(Pixel coordinate grounding data)
#####
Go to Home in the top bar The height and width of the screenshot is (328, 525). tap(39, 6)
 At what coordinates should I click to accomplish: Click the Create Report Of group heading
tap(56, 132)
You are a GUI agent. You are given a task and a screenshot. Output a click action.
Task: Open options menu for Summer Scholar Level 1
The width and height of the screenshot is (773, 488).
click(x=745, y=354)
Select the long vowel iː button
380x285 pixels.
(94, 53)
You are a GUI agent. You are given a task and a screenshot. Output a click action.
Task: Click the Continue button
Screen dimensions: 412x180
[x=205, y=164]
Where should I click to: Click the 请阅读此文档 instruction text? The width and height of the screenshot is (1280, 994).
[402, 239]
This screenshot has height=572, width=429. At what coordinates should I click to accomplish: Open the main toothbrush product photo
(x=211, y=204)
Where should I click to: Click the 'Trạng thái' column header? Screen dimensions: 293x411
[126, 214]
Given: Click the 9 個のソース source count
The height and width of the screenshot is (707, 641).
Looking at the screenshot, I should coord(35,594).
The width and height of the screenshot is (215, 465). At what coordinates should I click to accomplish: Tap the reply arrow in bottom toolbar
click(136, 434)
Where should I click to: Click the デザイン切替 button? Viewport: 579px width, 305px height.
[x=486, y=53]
#####
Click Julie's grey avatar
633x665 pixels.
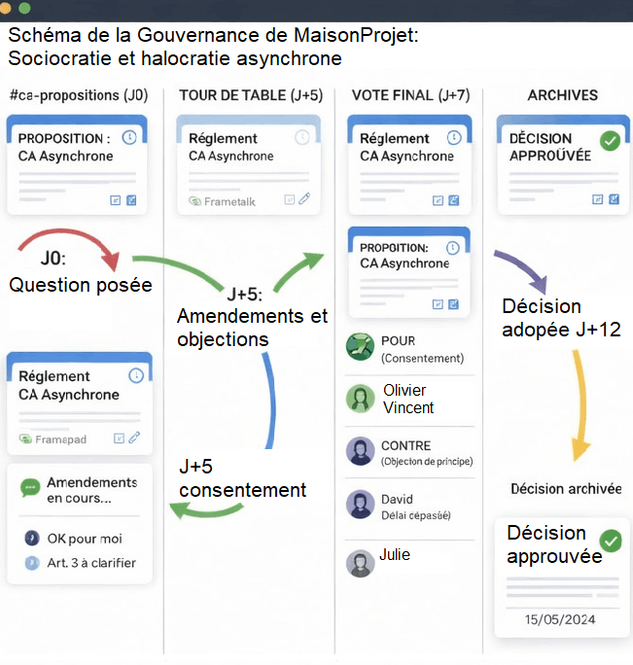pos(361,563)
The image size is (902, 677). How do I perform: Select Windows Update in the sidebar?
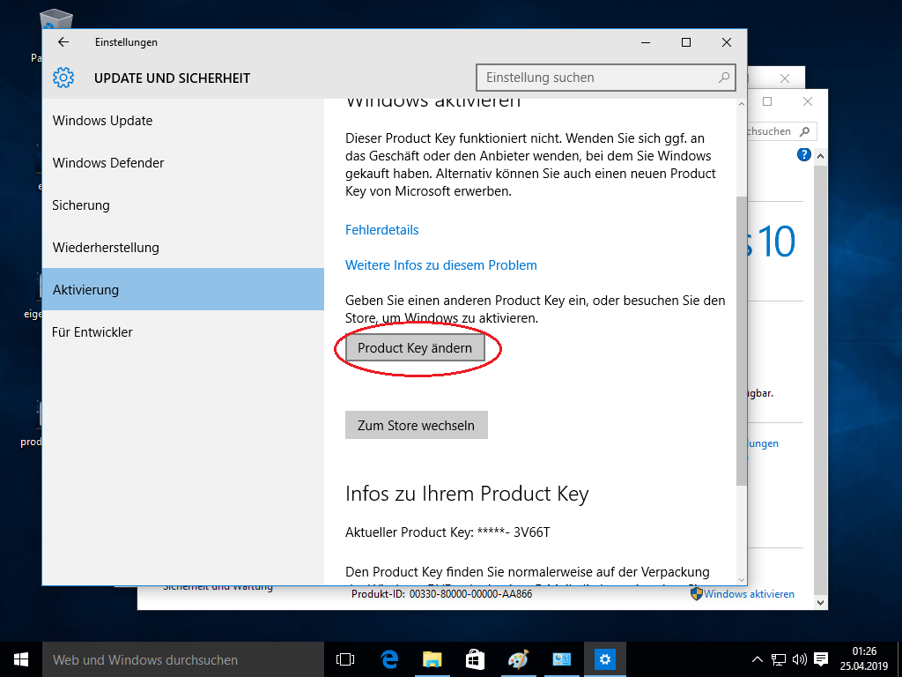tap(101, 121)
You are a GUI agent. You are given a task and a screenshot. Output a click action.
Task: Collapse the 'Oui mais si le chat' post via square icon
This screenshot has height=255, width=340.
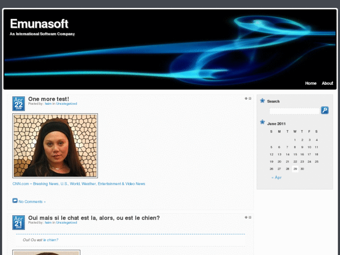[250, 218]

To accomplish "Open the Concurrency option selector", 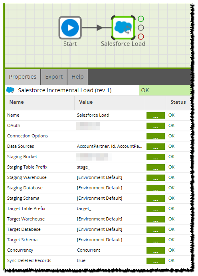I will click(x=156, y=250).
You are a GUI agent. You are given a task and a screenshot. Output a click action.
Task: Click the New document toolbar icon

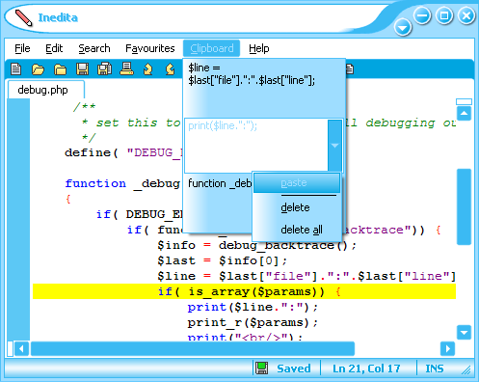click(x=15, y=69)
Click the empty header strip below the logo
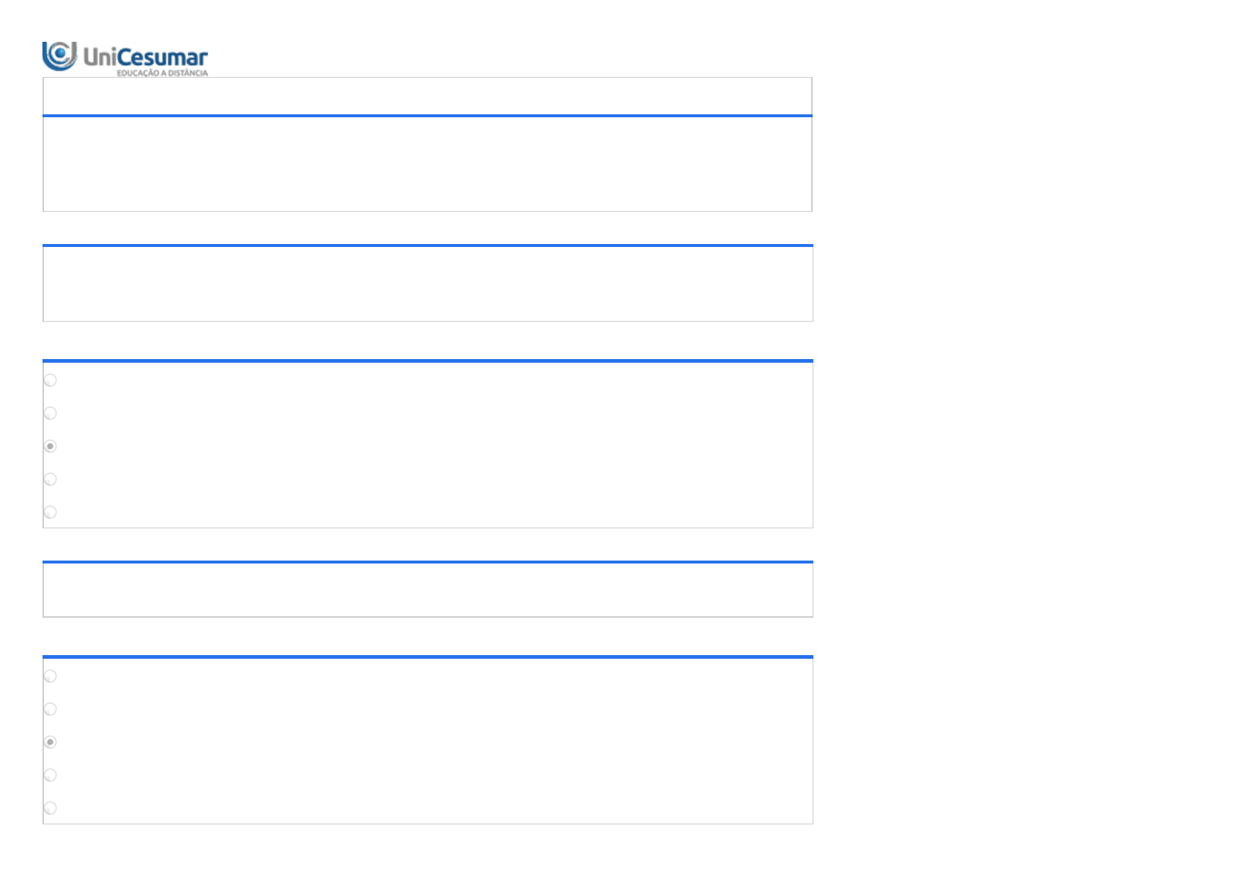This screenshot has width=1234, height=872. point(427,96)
#####
▸ **WHAT IS BEING ASKED**: Give back, word for word, only the lines above from the line holding "Task: Click the Continue button" to the line holding "Given: Click the 9 個のソース source count", both included.

▸ **WRITTEN RESPONSE**:
Task: Click the Continue button
Screen dimensions: 412x180
[x=205, y=164]
Where should I click to: Click the 请阅读此文档 instruction text? The width and height of the screenshot is (1280, 994).
[402, 239]
This screenshot has height=572, width=429. At what coordinates should I click to accomplish: Open the main toothbrush product photo
(x=211, y=204)
Where should I click to: Click the 'Trạng thái' column header? Screen dimensions: 293x411
[126, 214]
Given: Click the 9 個のソース source count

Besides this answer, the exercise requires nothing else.